7. When I heard the news that Keyontae Johnson is planning to return to the Florida basketball team, there were certainly some mixed emotions. I am sure he is going to have to be 100 percent cleared by doctors and the thought of the ovation he’ll get when he plays his first game gives me chills. But it’s still scary. Some things cannot be unseen and one of them is the scene in Tallahassee when he collapsed.
8. It is “Trivial Trivia Time” and this one is a doozy. No Google allowed. We all know that Tim Tebow won the Heisman as a sophomore, the first sophomore to ever win. Florida’s other two Heisman winners received votes as juniors and finished in the top 10 the years before they won. Where did Steve Spurrier and Danny Wuerffel finish in the Heisman balloting in their junior years?

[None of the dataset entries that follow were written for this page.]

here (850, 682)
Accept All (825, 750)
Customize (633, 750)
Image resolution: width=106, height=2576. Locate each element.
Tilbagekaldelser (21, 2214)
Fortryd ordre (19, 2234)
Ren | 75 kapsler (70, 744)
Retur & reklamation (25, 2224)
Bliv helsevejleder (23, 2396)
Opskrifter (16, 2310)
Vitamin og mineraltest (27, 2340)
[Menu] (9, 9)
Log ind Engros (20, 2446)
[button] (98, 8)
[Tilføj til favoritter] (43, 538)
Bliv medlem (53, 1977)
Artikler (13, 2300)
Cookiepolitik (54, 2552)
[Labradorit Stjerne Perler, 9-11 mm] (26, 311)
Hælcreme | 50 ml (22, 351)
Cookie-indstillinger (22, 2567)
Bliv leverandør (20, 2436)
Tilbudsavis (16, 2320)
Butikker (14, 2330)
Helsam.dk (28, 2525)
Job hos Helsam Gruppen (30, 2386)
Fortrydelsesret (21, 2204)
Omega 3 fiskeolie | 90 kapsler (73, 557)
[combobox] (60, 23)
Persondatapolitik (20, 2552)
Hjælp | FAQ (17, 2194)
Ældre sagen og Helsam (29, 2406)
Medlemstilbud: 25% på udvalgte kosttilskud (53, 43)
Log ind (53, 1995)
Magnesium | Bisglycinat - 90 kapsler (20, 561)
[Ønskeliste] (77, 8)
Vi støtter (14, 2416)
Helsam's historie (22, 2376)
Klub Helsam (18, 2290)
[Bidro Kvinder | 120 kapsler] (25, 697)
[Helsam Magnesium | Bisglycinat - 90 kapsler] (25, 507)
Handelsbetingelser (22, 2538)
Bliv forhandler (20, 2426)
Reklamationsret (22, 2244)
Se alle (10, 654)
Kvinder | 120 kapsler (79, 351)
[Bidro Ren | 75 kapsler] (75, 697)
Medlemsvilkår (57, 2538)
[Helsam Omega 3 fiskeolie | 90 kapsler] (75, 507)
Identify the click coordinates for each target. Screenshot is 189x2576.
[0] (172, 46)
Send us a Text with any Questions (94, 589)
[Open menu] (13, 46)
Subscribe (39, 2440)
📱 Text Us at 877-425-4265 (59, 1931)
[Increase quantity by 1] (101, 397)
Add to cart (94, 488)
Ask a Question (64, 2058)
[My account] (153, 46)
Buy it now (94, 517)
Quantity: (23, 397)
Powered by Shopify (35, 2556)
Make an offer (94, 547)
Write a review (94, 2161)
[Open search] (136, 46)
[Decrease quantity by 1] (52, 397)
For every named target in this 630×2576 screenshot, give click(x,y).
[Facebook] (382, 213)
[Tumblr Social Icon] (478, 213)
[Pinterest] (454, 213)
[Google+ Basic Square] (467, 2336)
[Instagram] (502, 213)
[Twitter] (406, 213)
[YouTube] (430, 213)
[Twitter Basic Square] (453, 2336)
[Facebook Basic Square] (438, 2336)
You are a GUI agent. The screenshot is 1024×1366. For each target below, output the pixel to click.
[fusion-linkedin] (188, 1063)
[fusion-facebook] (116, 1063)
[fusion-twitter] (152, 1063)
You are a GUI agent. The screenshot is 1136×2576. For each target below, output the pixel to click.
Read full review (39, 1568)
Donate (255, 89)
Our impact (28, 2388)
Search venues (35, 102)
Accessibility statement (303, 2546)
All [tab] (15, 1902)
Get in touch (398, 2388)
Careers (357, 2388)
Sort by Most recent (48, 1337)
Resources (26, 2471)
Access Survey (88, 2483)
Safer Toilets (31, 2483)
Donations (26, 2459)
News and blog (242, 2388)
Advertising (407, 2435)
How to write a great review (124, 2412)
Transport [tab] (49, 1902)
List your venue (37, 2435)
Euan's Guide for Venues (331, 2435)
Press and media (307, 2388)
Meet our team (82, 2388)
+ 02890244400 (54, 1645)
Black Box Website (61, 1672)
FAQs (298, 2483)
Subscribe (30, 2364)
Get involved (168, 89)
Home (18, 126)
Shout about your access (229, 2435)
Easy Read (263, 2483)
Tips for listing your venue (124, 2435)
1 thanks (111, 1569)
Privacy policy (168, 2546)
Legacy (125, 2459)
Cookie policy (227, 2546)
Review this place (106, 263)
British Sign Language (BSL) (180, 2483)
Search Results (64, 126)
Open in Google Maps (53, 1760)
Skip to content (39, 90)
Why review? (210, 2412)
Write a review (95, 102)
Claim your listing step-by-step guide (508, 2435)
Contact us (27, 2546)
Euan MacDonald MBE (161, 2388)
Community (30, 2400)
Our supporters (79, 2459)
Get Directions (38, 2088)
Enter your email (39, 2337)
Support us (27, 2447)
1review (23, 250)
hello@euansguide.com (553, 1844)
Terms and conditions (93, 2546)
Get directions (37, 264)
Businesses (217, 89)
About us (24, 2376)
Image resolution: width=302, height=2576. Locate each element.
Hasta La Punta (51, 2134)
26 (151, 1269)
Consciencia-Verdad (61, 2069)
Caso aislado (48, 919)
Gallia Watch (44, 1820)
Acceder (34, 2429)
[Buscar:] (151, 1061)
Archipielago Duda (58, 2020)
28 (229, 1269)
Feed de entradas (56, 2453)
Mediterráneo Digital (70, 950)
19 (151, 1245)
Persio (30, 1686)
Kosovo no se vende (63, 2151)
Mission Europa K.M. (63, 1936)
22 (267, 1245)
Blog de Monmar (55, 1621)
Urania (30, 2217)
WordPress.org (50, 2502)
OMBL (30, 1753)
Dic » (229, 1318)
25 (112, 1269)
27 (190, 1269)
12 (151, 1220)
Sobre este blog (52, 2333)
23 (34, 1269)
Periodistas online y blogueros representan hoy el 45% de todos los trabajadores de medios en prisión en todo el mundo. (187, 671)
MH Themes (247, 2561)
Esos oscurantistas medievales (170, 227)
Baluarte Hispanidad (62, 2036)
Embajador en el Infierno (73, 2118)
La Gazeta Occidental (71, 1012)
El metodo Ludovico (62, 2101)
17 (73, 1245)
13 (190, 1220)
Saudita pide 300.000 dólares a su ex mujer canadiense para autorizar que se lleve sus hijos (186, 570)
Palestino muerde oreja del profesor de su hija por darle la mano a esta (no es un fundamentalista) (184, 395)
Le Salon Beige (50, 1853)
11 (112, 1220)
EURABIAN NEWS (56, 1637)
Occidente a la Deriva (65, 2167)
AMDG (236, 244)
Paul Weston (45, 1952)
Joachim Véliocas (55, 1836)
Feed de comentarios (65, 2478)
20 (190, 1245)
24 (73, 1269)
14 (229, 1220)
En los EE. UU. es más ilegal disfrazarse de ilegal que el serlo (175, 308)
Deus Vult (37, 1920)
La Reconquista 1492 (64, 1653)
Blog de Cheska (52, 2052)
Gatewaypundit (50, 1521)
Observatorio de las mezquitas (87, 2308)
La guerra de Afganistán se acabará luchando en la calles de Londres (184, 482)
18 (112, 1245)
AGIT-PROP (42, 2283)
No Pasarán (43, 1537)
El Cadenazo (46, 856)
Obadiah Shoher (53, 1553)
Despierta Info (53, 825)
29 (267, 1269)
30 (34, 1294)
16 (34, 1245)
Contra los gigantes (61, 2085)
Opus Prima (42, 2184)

9. OK, now’s the time on Sprockets when we dance. Sorry, I was watching some old SNL. No, this is the time when I give you something to watch. Today it is the movie “I Want to Live!” starring the great Susan Hayward. This 1958 movie is so campy and so overacted and so full of cliches, well, I just can’t help myself. The answer to the trivia – Spurrier was ninth in 1965 while Wuerffel was third in 1995. And congrats to Danny for winning the John Wooden Citizenship Award. Can’t think of anyone who deserves it more.